***** Material for the task *****
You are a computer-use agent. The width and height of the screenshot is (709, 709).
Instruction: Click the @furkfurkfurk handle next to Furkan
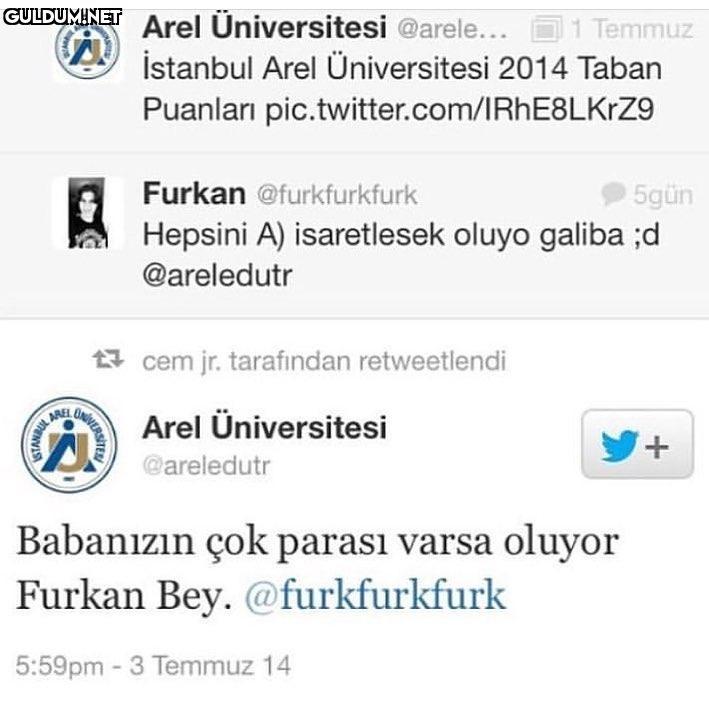(337, 195)
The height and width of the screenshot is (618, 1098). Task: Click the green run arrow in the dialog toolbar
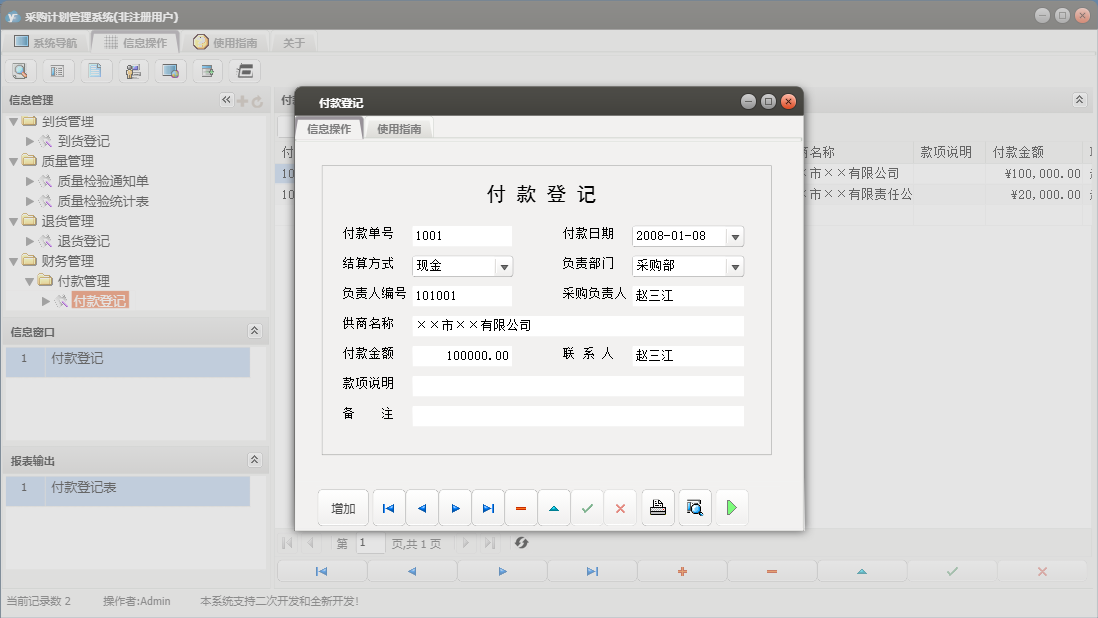[731, 507]
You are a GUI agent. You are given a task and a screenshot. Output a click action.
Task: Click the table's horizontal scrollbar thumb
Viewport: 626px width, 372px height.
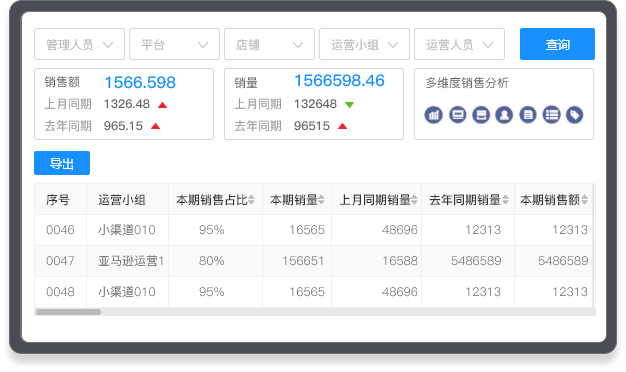tap(68, 312)
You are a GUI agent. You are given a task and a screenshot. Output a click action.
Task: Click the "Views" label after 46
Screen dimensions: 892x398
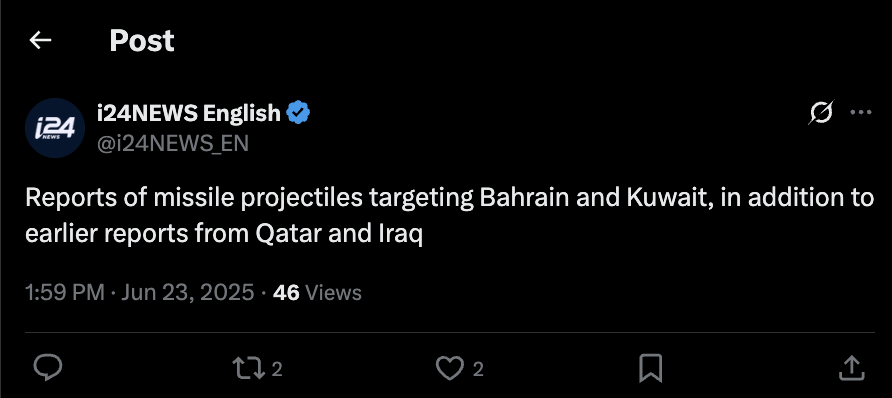click(x=333, y=293)
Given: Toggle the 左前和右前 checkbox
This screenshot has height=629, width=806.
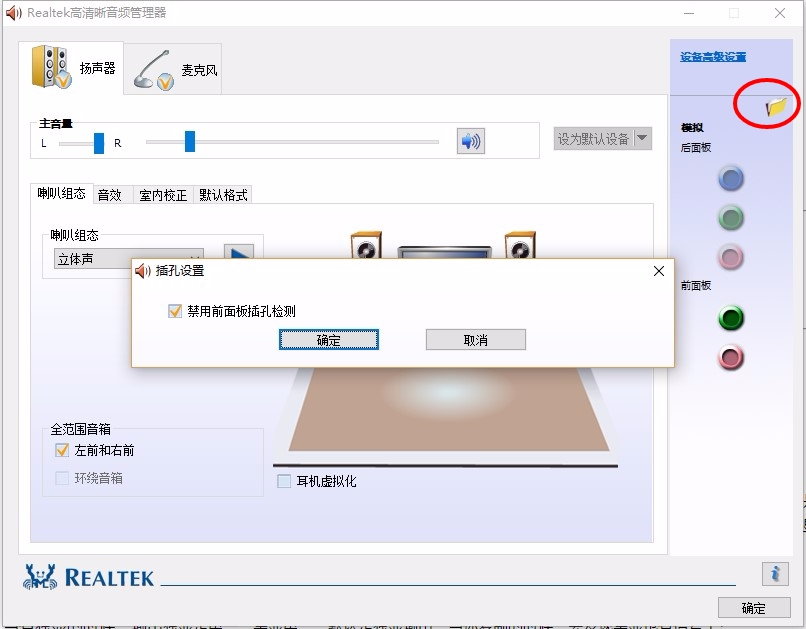Looking at the screenshot, I should [x=62, y=451].
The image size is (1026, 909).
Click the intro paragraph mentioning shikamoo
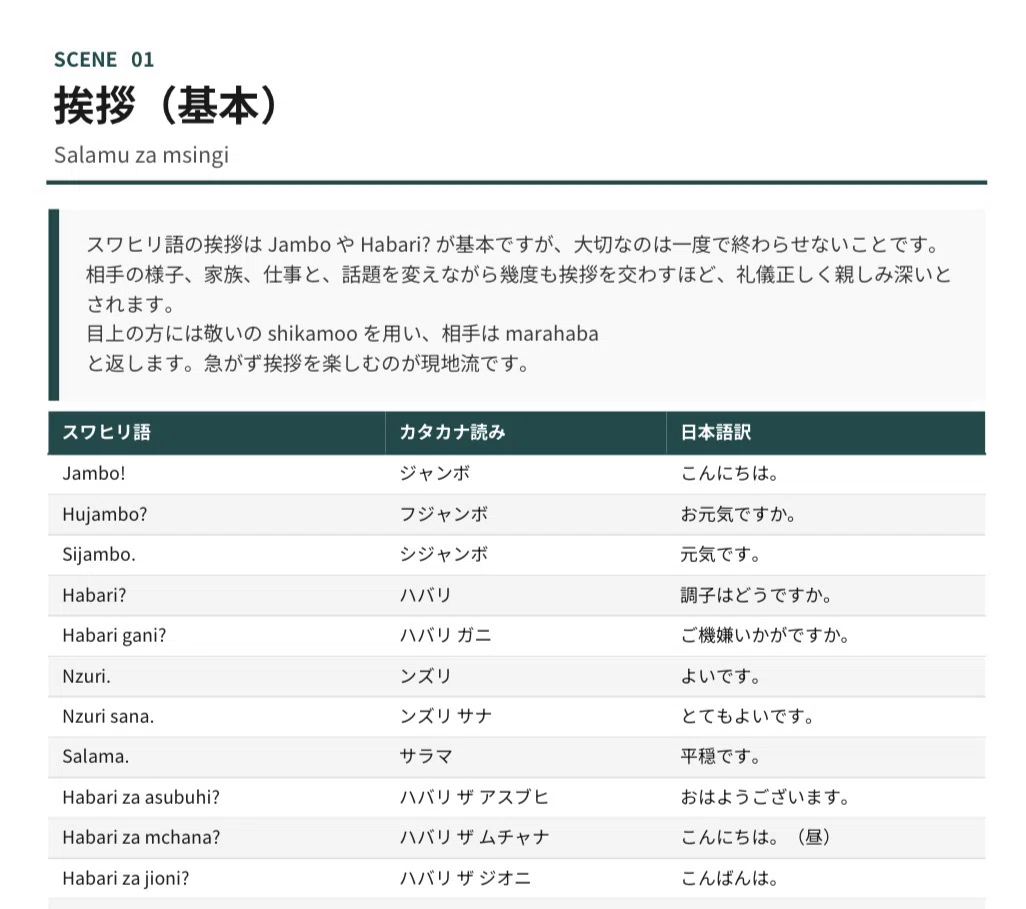[x=517, y=304]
*****
*Assignment*
Nothing but the lines from the one with "Viewport: 626px width, 372px height." through the last line of the records should appear in your answer, each exactly as written and without pictures.

*Task answer*
Viewport: 626px width, 372px height.
tap(68, 312)
You are a GUI agent. You are given a task and a screenshot. Output a click action.
Task: Click the "Views" label after 46
Screen dimensions: 892x398
click(x=333, y=293)
Given: Toggle the 左前和右前 checkbox
This screenshot has height=629, width=806.
Looking at the screenshot, I should [x=62, y=451].
The image size is (1026, 909).
Click the intro paragraph mentioning shikamoo
[x=517, y=304]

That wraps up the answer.